MUSIC Heals – Success in Uganda and Kenya
What a great trip!
MWH Director Samite Mulondo, along with Ithaca-based musician Nate Silas Richardson spent two weeks in August visiting communities, centers and people in Uganda and Kenya. We are so grateful for the rich experience, opportunity to work with teachers and children, and develop new partnerships for the future.
Our first stop was at Hope North in northern Uganda, where we worked with about 25 youth, many who are former child soldiers. We also visited with children at Hope for Humans in Gulu, where MWH has worked before to provide music therapy to children affected by Nodding Syndrome, a neurological disease that produces seizures and impedes growth. The children are very weak, often malnourished when they arrive, but after 3 to 4 months of nurturing, begin playing, running and beginning to learn. After that, music therapy programs help them further. Samite and Nate, along with Dr. Karen Wacks, of the Berklee College of Music, worked with the program leaders on music therapy techniques they could keep using after we left.
From there, we visited and worked with people at Health Care Alliance in Lira and Brain Tree Primary School, and then in Kenya we visited Shangilia orphanage and The Nest Home. It was a very full two weeks, very rich in experience and we continue to be grateful to our donors who made it possible.

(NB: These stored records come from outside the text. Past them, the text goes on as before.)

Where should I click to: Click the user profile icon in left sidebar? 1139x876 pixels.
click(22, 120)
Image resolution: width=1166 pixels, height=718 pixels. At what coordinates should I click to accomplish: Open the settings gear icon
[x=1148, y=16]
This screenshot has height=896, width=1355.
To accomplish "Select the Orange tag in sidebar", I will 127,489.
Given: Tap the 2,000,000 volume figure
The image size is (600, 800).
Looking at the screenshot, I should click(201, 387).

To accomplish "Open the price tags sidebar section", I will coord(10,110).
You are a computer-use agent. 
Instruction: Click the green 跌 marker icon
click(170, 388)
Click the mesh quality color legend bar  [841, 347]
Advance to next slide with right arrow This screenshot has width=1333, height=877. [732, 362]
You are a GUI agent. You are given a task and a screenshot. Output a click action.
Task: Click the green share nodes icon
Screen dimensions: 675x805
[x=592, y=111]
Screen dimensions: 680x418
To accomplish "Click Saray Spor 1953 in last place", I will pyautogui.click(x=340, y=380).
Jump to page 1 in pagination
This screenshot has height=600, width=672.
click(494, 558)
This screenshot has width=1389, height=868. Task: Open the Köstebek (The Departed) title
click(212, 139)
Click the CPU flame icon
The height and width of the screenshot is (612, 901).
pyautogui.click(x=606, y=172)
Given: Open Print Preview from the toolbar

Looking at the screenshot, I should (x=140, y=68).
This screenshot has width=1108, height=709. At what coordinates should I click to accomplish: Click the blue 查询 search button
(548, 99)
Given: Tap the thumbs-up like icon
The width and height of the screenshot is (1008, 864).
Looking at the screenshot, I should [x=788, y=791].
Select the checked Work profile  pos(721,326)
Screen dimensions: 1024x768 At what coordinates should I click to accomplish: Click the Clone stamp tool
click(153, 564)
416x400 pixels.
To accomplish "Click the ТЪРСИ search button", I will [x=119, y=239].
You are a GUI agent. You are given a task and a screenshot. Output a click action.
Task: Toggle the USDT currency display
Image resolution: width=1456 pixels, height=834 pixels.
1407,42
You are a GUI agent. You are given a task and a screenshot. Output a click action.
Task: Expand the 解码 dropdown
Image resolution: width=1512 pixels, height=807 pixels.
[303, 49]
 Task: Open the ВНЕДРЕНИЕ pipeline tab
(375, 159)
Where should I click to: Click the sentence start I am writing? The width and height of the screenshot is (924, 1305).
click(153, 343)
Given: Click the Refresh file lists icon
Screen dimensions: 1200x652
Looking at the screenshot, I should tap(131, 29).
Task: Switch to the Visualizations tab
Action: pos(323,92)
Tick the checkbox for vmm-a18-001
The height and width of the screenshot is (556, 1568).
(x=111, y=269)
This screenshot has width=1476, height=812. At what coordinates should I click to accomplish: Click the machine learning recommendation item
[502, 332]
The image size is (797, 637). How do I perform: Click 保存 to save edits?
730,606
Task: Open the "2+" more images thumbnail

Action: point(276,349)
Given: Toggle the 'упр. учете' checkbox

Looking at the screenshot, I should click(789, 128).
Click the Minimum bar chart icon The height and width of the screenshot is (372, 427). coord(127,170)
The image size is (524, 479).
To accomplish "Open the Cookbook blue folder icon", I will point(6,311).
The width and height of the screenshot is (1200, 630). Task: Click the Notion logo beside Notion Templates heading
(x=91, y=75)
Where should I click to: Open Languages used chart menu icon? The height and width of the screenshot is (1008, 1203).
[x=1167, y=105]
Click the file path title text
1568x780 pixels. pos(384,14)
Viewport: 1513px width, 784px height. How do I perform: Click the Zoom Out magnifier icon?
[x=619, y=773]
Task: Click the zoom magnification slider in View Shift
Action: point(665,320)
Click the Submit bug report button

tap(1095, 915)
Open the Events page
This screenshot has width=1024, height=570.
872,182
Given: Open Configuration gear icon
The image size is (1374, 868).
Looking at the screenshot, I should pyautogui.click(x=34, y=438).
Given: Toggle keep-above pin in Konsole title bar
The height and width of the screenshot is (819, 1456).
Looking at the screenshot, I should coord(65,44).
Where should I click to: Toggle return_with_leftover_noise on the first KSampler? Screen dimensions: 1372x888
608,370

Dr. Bill Thomas, whose wide-ranging work explores the terrain of human aging, interviewed Nate Richardson for his podcast, the Ask Dr. Bill show. You can hear the first part of the experience in Nate’s words here; part 2 is coming up in October which shares more of the journey.
People in caring environments do better, encounter less suffering from their disabilities than those without care, nurturing and supportive experiences like music. We worked with hundreds of people across this two week span, many individually and others in groups. We were thanked and told, repeatedly, how helpful the programming and teachings will be in addition to seeing the impacts during the sessions. We learned much from the people we met and groups we worked with, and look forward to reflecting on the time and using it to inform our work with seniors, children and refugees here in the U.S. in the months to come.